仕事の途中でちょっと疲れを感じたとき、スマホを見続けて前屈みの状態が続いたとき、ストレスがたまっていると感じたときなどには、必ず呼吸が浅くなっています。こういうとき深呼吸をしてみましょう。胸式と腹式の両方ともやってみるといいですね。これが日常の習慣になってくれば、気持ちにゆとりが出てきます。特にいつも追いまくられているように感じている人は、ぜひやってみてください。

次に、「無理矢理スマイル」という方法を紹介します。これは、イラッとしたことに気づいた瞬間に、口角を思い切り上げて無理矢理笑顔になる方法です。つまり、作り笑いです。

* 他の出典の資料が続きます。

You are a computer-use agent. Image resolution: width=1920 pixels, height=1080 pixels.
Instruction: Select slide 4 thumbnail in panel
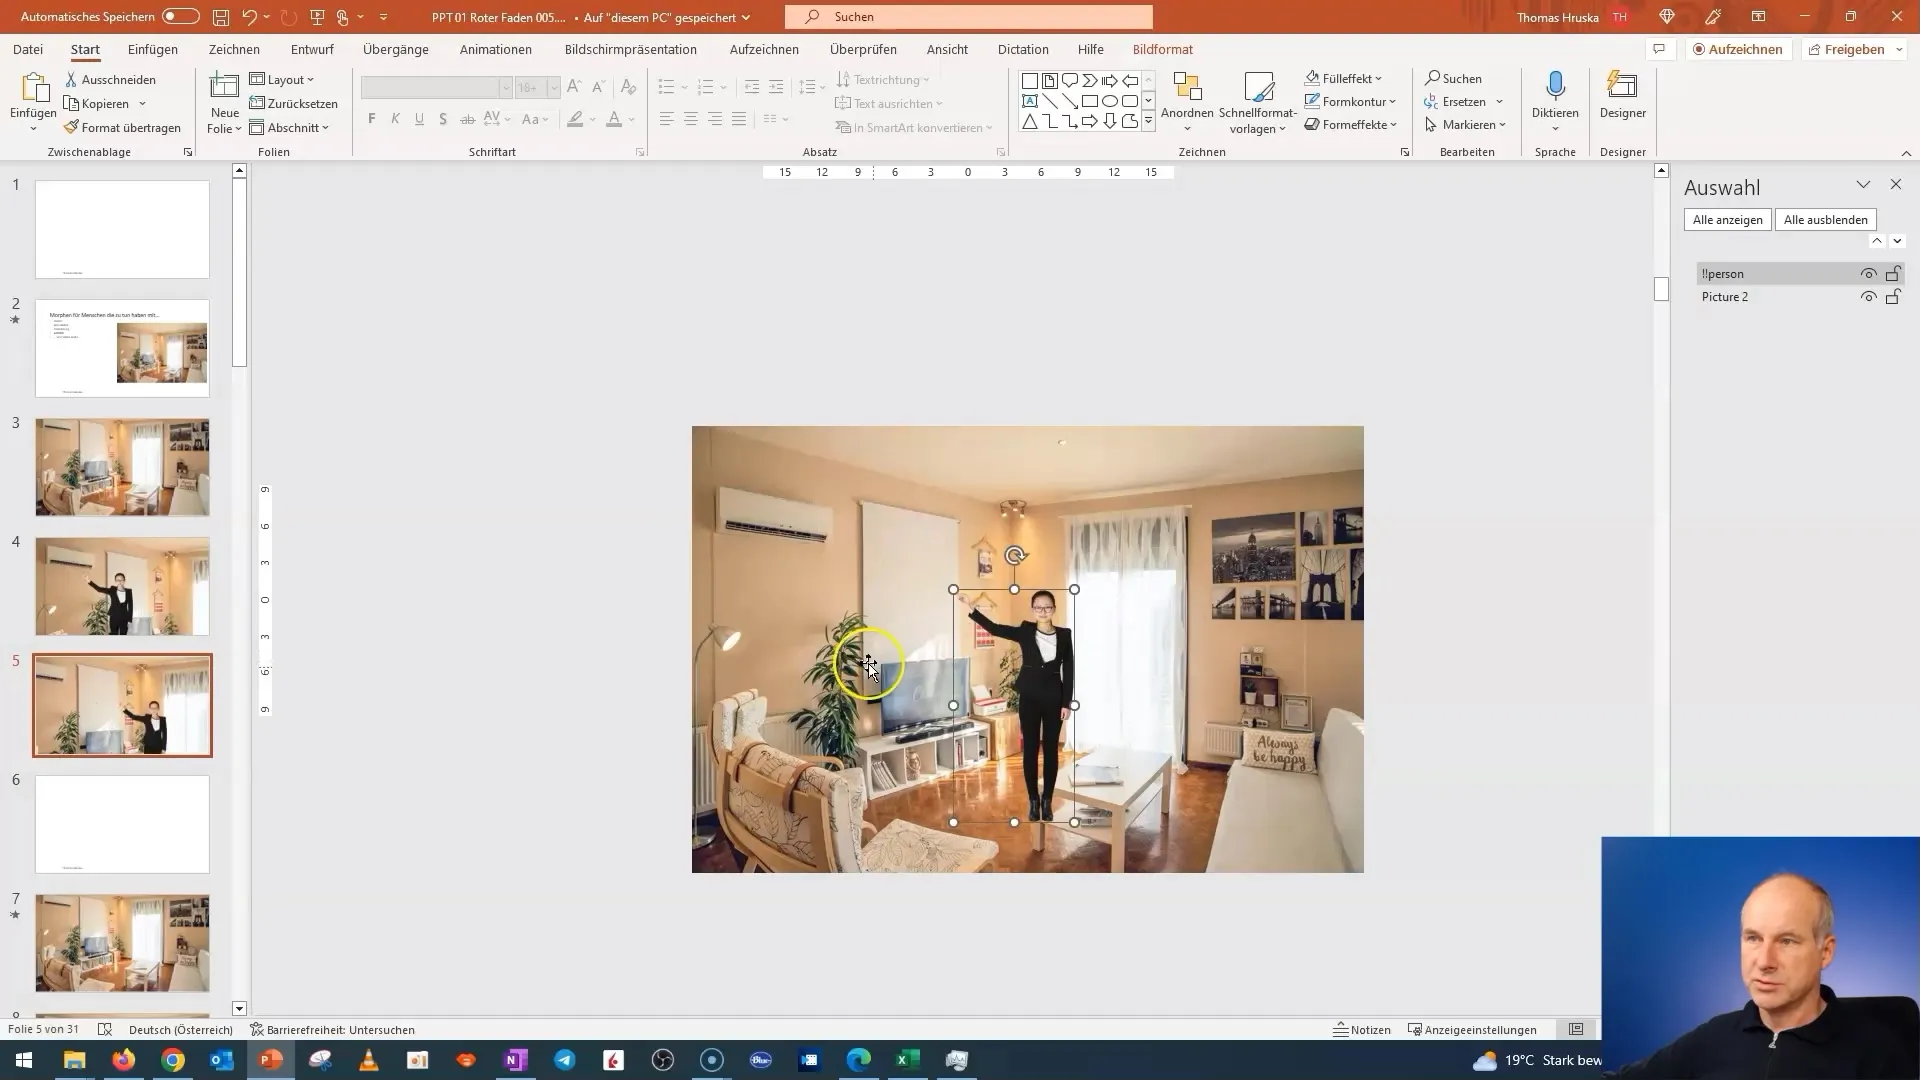click(x=121, y=585)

東京大学教授で脳研究者の池谷裕二教授によると、楽しくないときでも口角を上げて笑顔をつくると、ドーパミン神経に変化が起こるそうです。これは、快感、心地よさ、幸せ、楽しさなどをつかさどる神経で、これによって脳は「自分は今幸せなんだ」と勘違いして、本当に幸せな気分になるそうです。つまり、私たちは普通「楽しいから笑顔になる」と考えていますが、「笑顔になるから楽しくなる」ということも大いにあるということなのです。